I have read that there are something like 400 species of ant in a single tree in the Amazon Basin. That’s a lot of creating in a single day.
As I understand it, Intelligent Design seems to accept evolution but an evolution that is directed by an intelligent designer.
The eye is given as an example of an organ that couldn’t have developed by chance but only with some help from a designer. I don’t see why an intelligent designer wouldn’t have given the eye a little infra-red capability, given it an extra translucent lid to keep dust out on windy days and made it a little more impervious to disease and river worms. The designer gave these properties to some animals, why not us? As a design project I’m not sure I would have given it an A.

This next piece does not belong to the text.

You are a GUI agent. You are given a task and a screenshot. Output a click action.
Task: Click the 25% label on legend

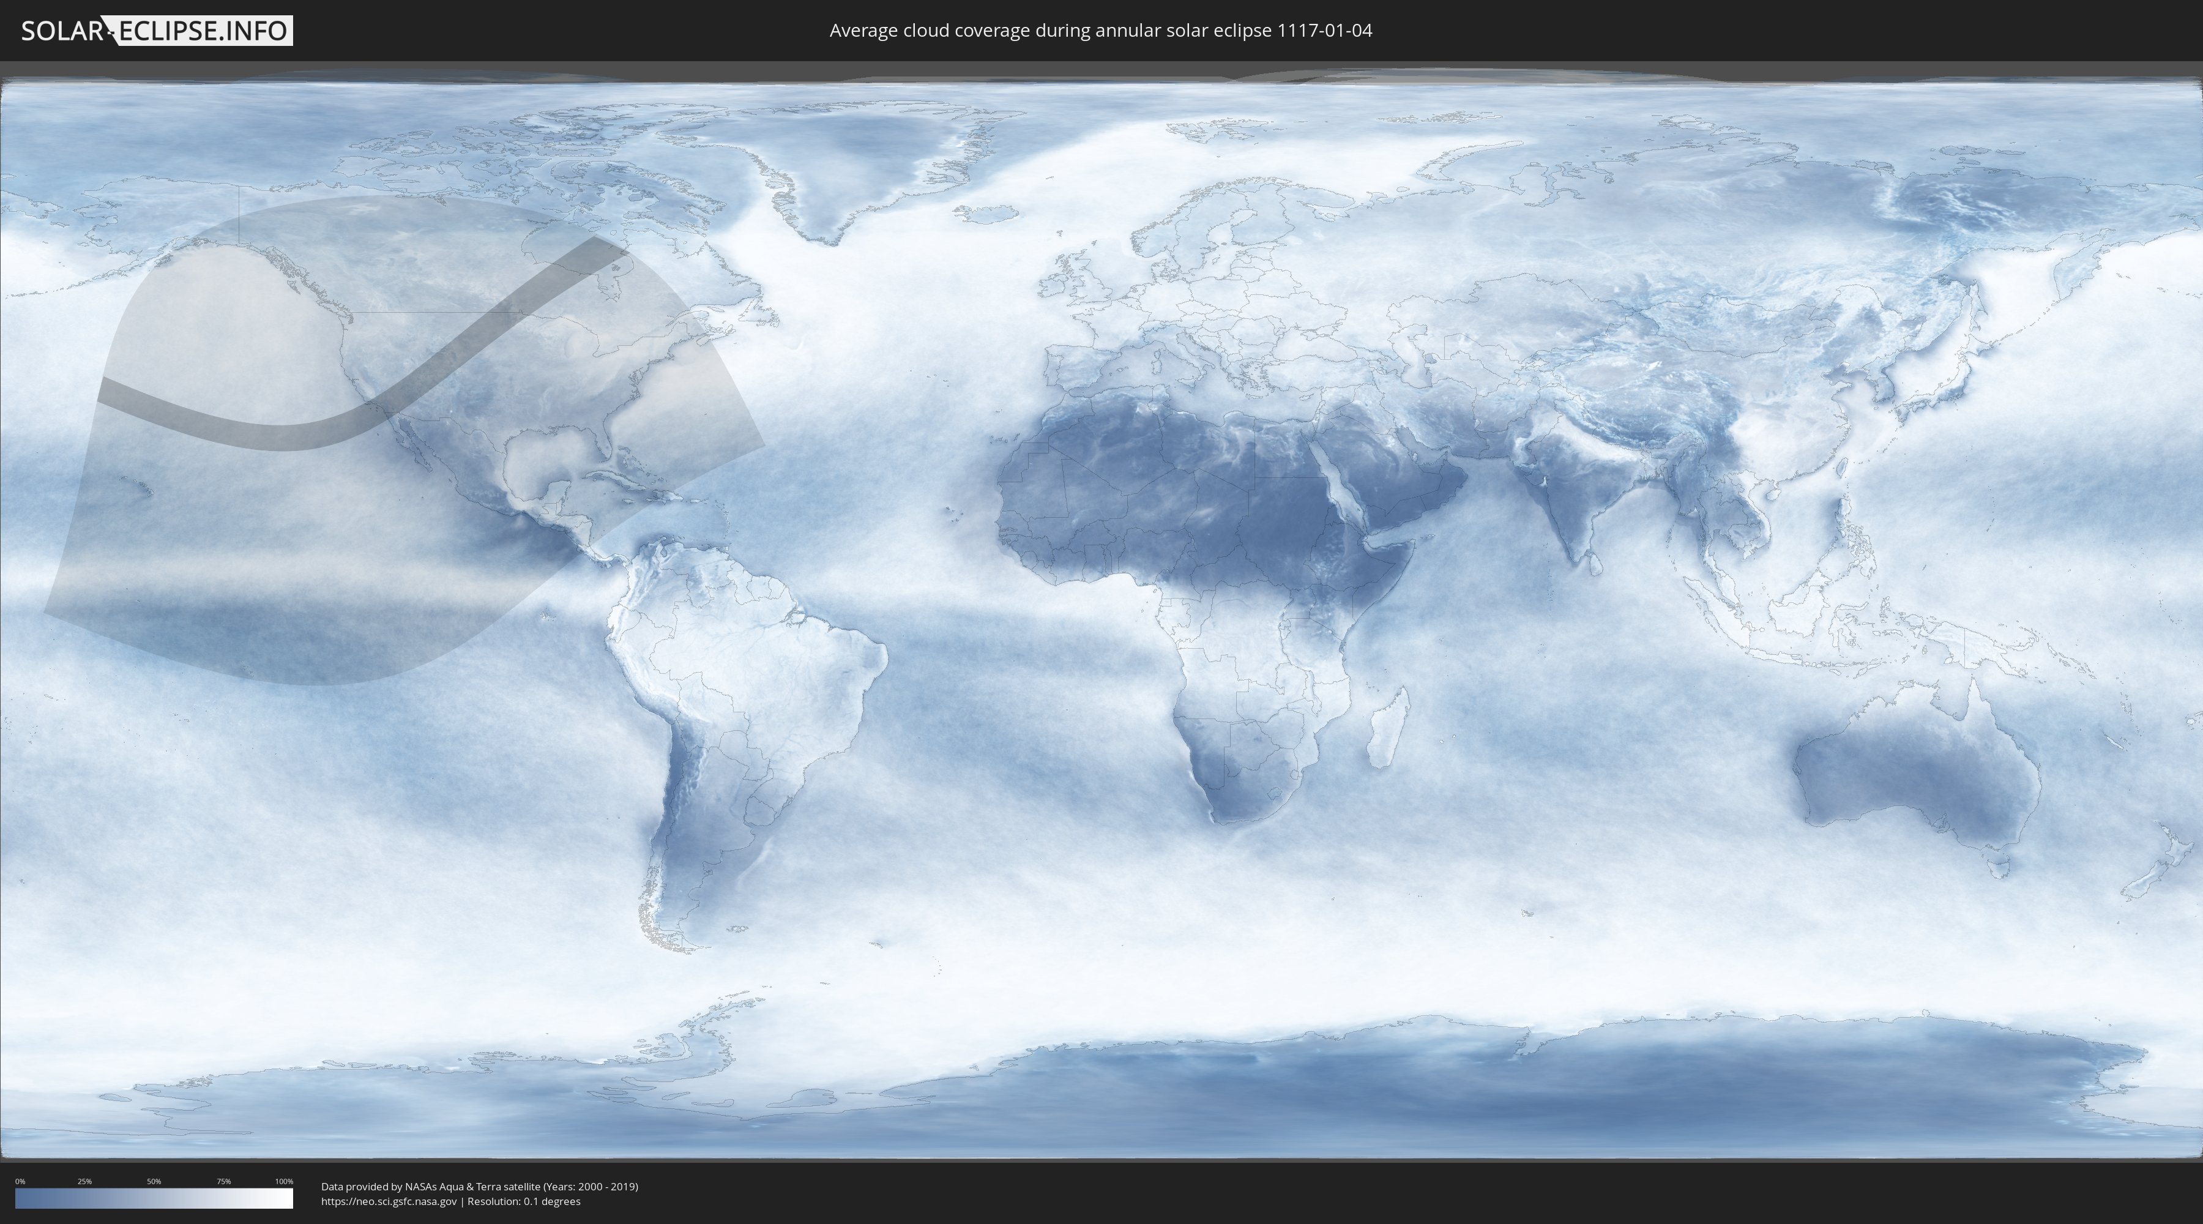pos(85,1181)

But perhaps I expect too much from the designer. Maybe humans are still a work in progress and these little problems will be ironed out in the next million years.
I freely admit that I don’t know how our species came to be on Earth. It is one of many things I don’t know.
Many people claim to know that organically grown vegetables are nutritionally better than vegetables grown using chemicals. Richard Feynman was asked what he thought about this. Feynmann said that maybe they were but he didn’t know and neither did the people who said they did. What he did know was how hard it was to “know” something.